─── RECORDS SHOWN ───

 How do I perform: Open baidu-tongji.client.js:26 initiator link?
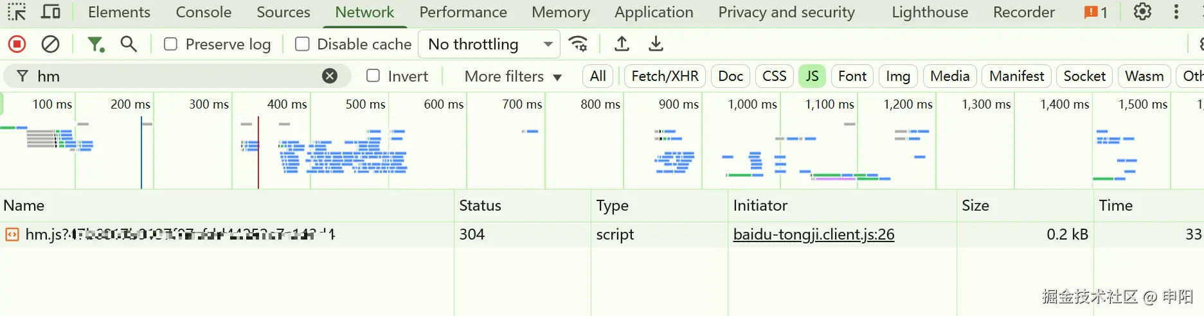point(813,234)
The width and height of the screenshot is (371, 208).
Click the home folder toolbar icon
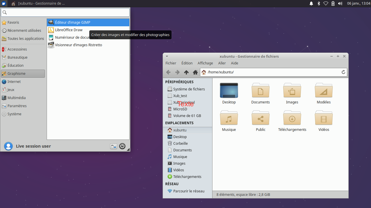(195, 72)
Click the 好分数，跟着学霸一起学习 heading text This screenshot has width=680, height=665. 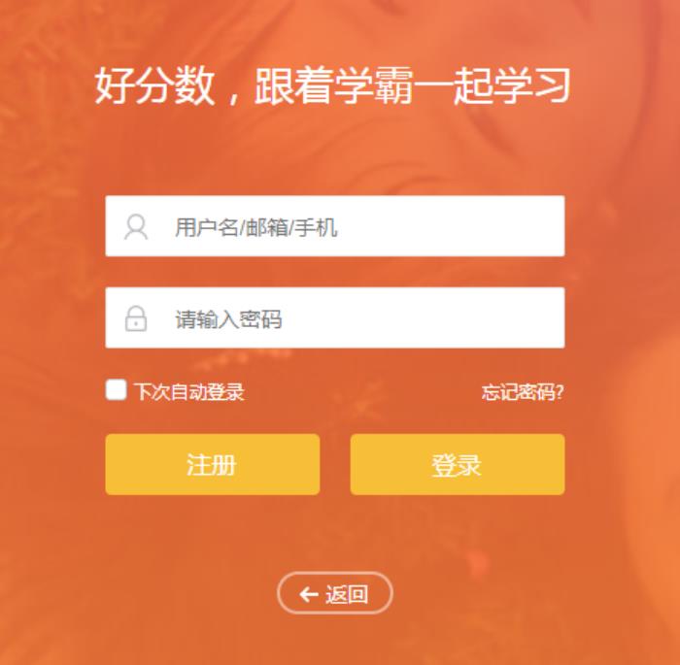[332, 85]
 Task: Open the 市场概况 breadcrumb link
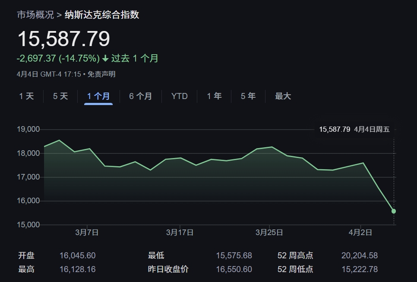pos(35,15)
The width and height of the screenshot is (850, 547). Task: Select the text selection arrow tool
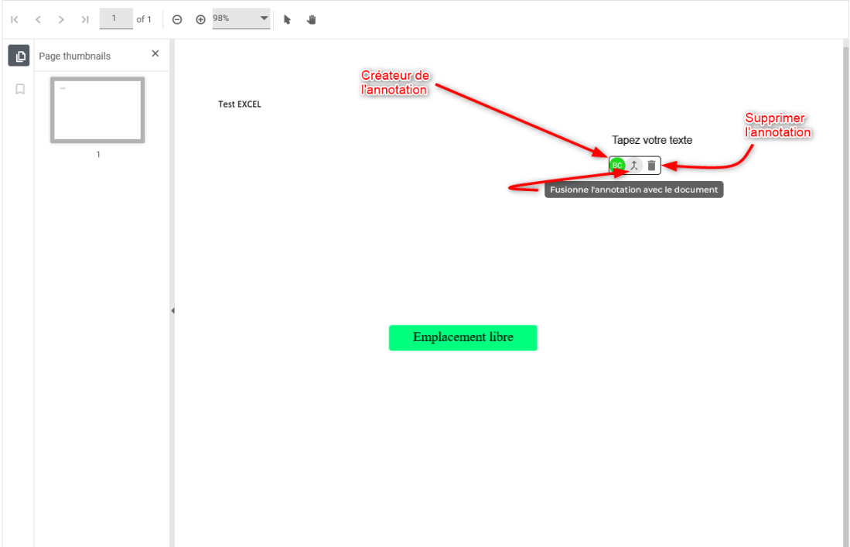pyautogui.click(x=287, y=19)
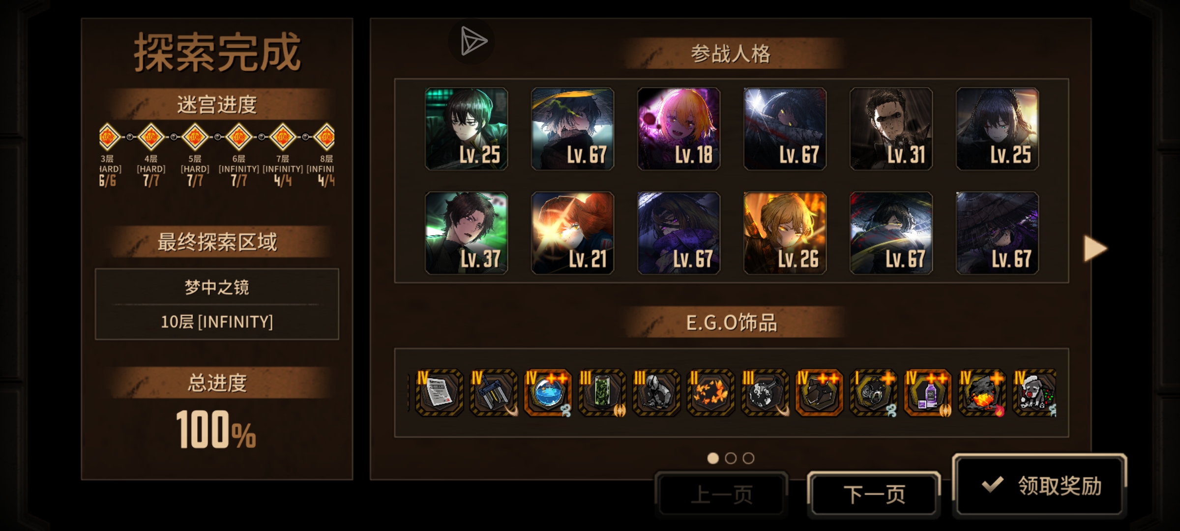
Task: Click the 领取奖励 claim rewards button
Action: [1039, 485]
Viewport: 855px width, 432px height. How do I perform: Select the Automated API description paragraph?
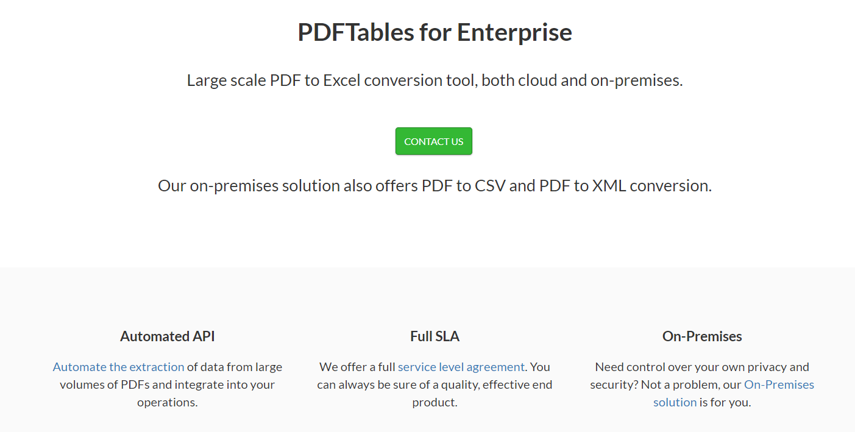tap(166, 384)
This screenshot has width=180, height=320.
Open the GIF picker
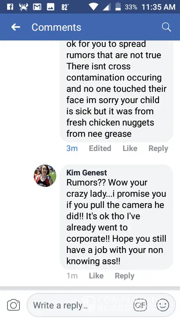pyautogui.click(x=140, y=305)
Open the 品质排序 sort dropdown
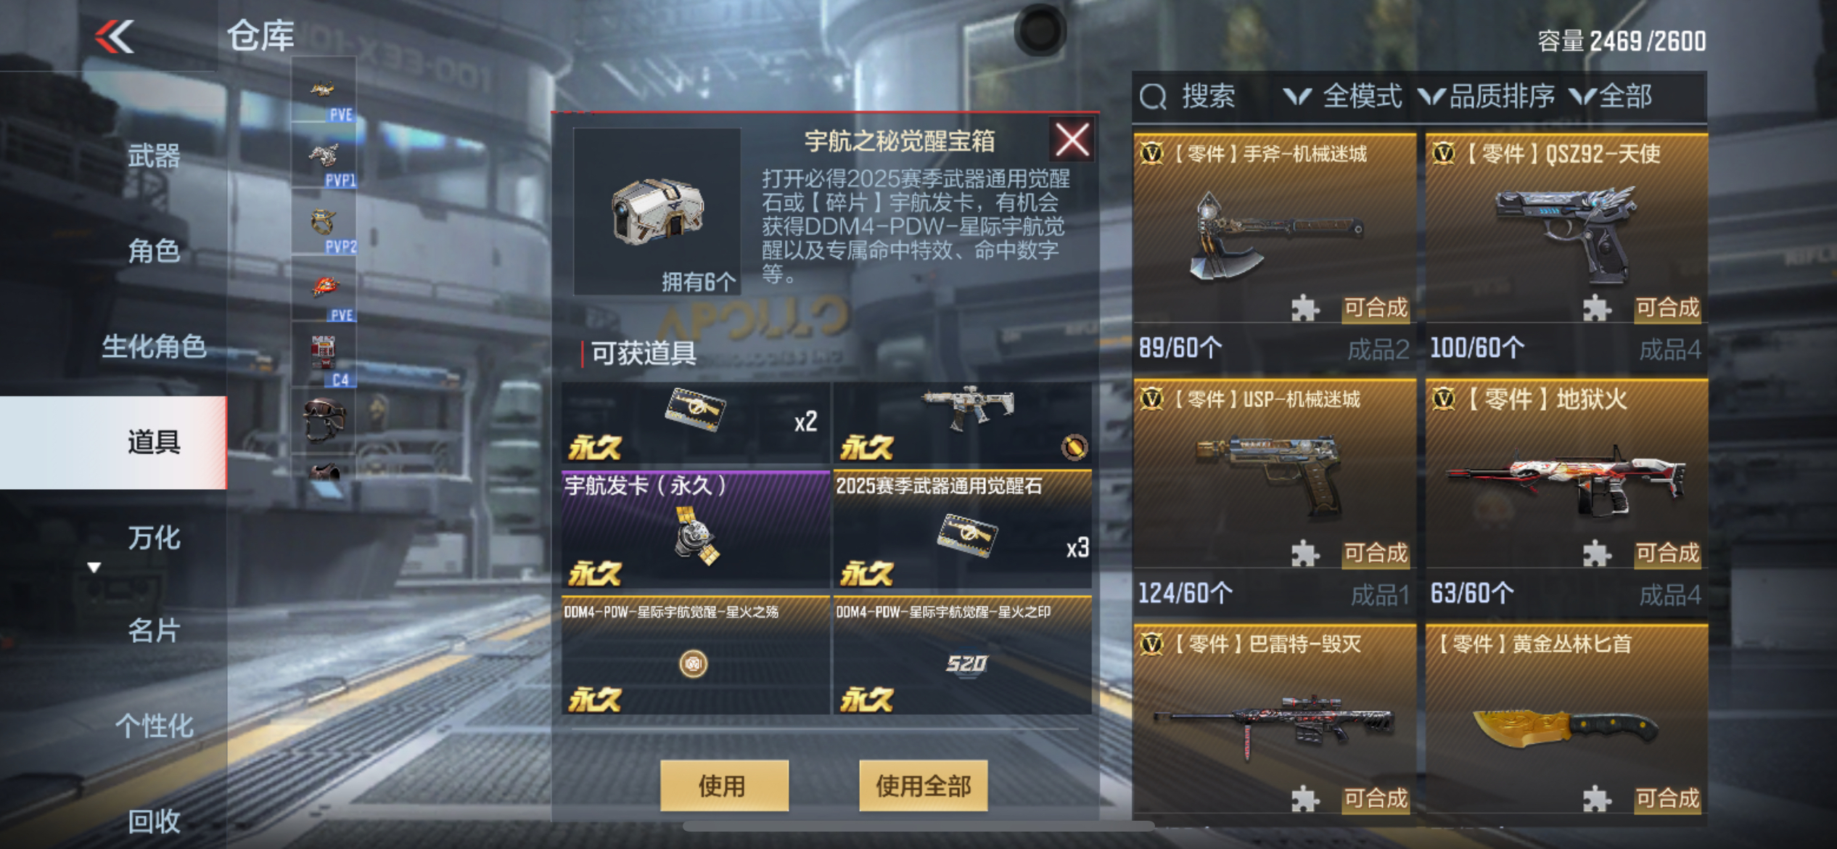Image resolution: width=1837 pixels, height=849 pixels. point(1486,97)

───

THE REQUEST =
Give the data from the line containing "The width and height of the screenshot is (850, 547)." through the line containing "tap(166, 384)", inclusive, as a Markdown table with a No. column for the row number and a Line column for the line itself, omitting blank lines. Leave the pictures out.

TASK SOLUTION =
| No. | Line |
|---|---|
| 1 | The width and height of the screenshot is (850, 547). Task: Select the text selection arrow tool |
| 2 | pyautogui.click(x=287, y=19) |
| 3 | Task: Click the 领取奖励 claim rewards button |
| 4 | Action: [1039, 485] |
| 5 | Viewport: 855px width, 432px height. How do I perform: Select the Automated API description paragraph? |
| 6 | tap(166, 384) |